Der Berliner Landesverband hat mehrfach seine Unterstützung für das
bundesweite Projekt einer neuen Linken formuliert. Auch der Berliner
Landesverband ist „dafür den Parteibildungsprozess zwischen
WASG und Linkspartei unter Einbeziehung der sozialen Bewegungen
fortzusetzen“ (Text der Urabstimmung).
Das Problem in Berlin: Die L.PDS hält nach wie vor an ihrem Kurs der
Regierungsbeteiligung im Sinne der Umsetzung der neoliberalen Vorgaben
der Bundesregierung mit den Folgen von Tarifflucht, Sozialabbau und
Privatisierungen fest. Aus ihrer Sicht soll der „große Erfolg“
(Blossiner Erklärung der L.PDS-Landesvorstände Berlin, Brandenburg,
Sachsen-Anhalt) fortgesetzt werden.
Eine gemeinsame Kandidatur für den Ausverkauf von Wohnungen (aktuell:
1.700), Stellenabbau im öffentlichen Dienst (geplant unter SPD-PDS-Regie
neben den Krankenhäusern auch im öffentlichen Nahverkehr) wird es mit
der WASG Berlin nicht geben.
Die Option, jetzt an der Seite von Charite-Beschäftigten zu stehen, die
sich gegen den Senat wehren, und bei der Wahl am 17. September den Mund
zu halten und zuzuschauen, wie Vertreter der Minderheit der Berliner
WASG auf den Listen der L.PDS Wahlkampf für eine Fortsetzung der
SPD-PDS-Koalition machen – das ist Unglaubwürdig und zerstört die
Unterstützung, die sich die WASG aufgebaut hat.

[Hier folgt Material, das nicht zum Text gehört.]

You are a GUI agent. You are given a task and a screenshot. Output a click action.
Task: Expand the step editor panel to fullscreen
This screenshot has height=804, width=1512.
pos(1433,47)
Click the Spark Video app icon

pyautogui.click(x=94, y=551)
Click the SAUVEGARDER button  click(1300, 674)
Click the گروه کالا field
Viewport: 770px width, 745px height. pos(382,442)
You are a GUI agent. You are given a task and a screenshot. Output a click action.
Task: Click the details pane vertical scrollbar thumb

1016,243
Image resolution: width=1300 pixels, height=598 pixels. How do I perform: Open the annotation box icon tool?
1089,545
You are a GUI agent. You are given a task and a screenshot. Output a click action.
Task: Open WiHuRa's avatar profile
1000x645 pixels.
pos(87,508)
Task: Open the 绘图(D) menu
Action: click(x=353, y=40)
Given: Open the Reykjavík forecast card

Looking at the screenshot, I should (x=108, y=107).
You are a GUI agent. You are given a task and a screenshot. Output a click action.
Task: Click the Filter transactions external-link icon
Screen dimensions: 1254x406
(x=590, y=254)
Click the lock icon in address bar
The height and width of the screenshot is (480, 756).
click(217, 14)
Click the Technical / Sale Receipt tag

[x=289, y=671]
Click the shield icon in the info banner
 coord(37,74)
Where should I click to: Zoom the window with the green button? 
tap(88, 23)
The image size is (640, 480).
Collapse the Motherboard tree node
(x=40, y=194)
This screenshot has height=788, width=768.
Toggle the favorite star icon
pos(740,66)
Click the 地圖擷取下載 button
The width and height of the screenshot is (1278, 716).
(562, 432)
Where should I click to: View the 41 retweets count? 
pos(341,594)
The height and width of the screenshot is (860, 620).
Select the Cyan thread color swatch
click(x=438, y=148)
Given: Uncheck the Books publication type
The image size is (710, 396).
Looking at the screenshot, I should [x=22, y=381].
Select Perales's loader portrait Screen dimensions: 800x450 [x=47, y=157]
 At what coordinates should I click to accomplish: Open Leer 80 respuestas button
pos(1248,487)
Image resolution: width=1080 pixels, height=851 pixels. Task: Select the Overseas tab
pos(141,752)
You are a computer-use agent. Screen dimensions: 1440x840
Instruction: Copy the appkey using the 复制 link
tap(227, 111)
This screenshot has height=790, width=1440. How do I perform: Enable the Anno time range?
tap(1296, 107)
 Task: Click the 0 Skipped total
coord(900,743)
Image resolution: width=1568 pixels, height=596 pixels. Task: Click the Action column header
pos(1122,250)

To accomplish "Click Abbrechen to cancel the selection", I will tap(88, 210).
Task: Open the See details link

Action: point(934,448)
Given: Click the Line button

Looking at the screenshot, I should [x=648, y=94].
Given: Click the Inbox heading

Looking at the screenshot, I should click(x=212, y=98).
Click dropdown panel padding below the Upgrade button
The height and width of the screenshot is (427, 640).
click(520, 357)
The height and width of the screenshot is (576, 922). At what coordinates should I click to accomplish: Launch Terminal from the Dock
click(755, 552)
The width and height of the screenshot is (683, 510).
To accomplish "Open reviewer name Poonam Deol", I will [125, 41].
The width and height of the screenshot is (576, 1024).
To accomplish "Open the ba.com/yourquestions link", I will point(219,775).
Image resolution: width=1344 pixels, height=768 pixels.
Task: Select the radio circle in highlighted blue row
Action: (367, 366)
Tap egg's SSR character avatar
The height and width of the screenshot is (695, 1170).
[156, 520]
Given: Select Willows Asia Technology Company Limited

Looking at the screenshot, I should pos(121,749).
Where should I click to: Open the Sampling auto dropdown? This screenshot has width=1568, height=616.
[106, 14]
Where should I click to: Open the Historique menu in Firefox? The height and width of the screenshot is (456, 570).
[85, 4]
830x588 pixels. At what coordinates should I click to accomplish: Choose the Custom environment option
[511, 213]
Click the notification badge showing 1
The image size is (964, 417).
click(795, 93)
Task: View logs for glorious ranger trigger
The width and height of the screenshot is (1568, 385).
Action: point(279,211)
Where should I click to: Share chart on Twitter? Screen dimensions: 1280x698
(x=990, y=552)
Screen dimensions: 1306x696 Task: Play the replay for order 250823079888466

Damit bewegt sich die WASG Berlin auf dem Gründungskonsens der
Wahlalternative bundesweit. Das ist kein Spalter- oder Sektiererkurs.
Berlin rückt nur deshalb in den Mittelpunkt der Debatte, weil der
Bundesvorstand der WASG die grundlegenden Positionen der WASG nicht
selbst gegenüber der L.PDS lautstark vertritt.
Radkes Haltung, die Berliner Position sei „inakzeptabel“
schürt die innerparteiliche Zerrissenheit, statt die gemeinsame
Diskussion zu suchen. Auch hier: Ein Kurswechsel ist nötig.
Ausweg aus der Krise der Neuformierung
Die WASG und der Neuformierungsprozess stecken in einer Krise: Drei
Landesvorstände drücken eine Urabstimmung gegen acht andere durch; die
Mitgliedschaft wird bei komplexen Fragen zu einer „Ja oder Nein“-Frage
genötigt, statt die Inhalte zu diskutieren; der Bundesvorstand sucht
sich seine Gegner in den eigenen Reihen, in Berlin und
Mecklenburg-Vorpommern; die L.PDS-Spitze setzt auf bürokratische,
administrative Maßnahmen innerhalb der WASG („Neugründung“ des Berliner
Landesverbands), statt sich der inhaltlichen Diskussion zu stellen; Bodo
Ramelow gefällt sich in der Rolle des Kommandeurs („Es
wird keine konkurrierenden Antritte geben“).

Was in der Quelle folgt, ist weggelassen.